Once it was established which lenders would be able to assist Chris and Jessica, a process of comparison was needed to help determine which lender would best meet their needs and requirements and offer the better outcome.
This involved looking at the lenders upfront charges and any ongoing fees, their interest rates, and also how quickly the lender would provide an answer given the clients had a buyer for their property in hand and were under pressure to exchange contracts on their new home purchase.
The recommendation provided to Chris and Jessica was a mortgage with Macquarie Bank;
The reasons for this recommendation were based on:
Macquarie Bank would assess the loan favourably allowing Chris and Jessica to secure the required funds to upgrade to a new home.

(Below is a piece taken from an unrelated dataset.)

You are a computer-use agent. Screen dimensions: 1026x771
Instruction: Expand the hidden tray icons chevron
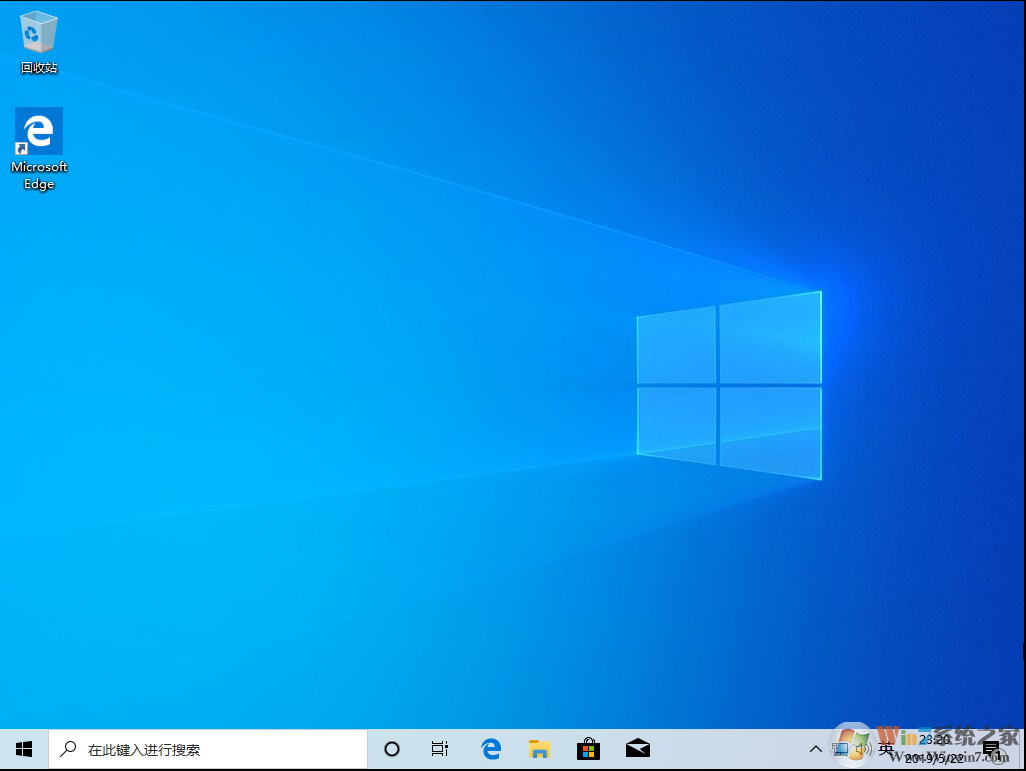coord(816,748)
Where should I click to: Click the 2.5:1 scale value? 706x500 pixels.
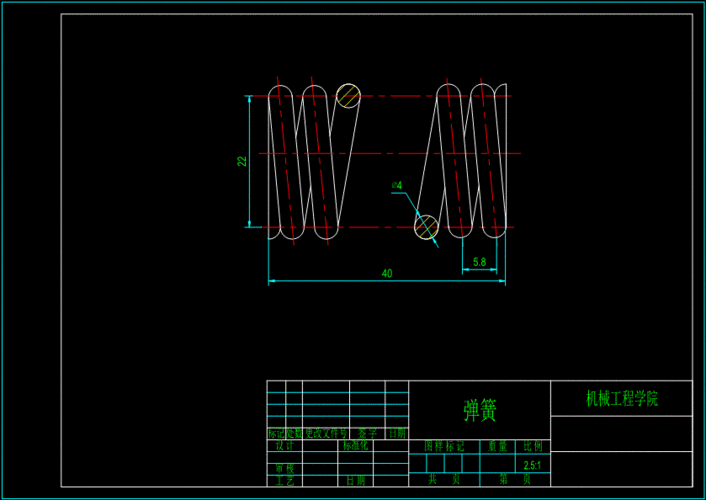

Chris and Jessica had expressed they preferred either a major bank or well known second trier lender. They would not feel comfortable with an unknown lender to them and ultimately were comfortable with Macquarie Bank.
Having a local branch presence was not important to Chris & Jessica as they are used to doing internet banking which they prefer and find far more convenient.
Chris and Jessica needed an answer urgently and Macquarie Bank was able to provide formal approval within a few days of the valuation completion. They processed the loan offer documents electronically to the client’s individual email addresses, enabling the lender to be ready well ahead of the standard six week settlement time frame.
Macquarie Bank was the most competitive lender available on our panel across the areas of upfront charges, ongoing fees, and interest rate.
We were able to obtain a mortgage facility for Chris and Jessica in the requested amount of $1,000,000, which enabled them to upgrade their owner-occupied property.
They had managed to pull the settlement date for both properties to the same day which meant they were able to move from one property to the other over the same day without the need for renting a property in the meantime or paying double moving expenses.
Being able to understand and accommodate the needs, requirements, and time frame limitations of Chris and Jessica were critical to achieving a successful outcome.
The process was one they could not have undertaken on their own without assistance, and it was important that the experience was professional and prompt.
There was guidance given to Chris and Jessica on how to manage the expectations of both their buyer and seller while their loan application was being prepared by us and assessed by the lender, advice was given on when it was okay to exchange contracts and to let their conveyancing solicitor know to nominate the same set settlement date for both property settlements.
Whilst on face value it appeared that Chris & Jessica’s borrowing capacity was only $600,000 as being told during their local bank branch visit; it’s not always as clear cut as that with self-employed and requires further investigation into the current business circumstances.
Chris and Jessica are overjoyed in their new home and with a new baby girl recently added to the family, they are loving their new life, leaving us to reflect upon the important impact we have on the lives of the people we assist.
To this day they are both great advocates of our business continuing to refer friends, family and work colleagues that they feel would benefit from our services.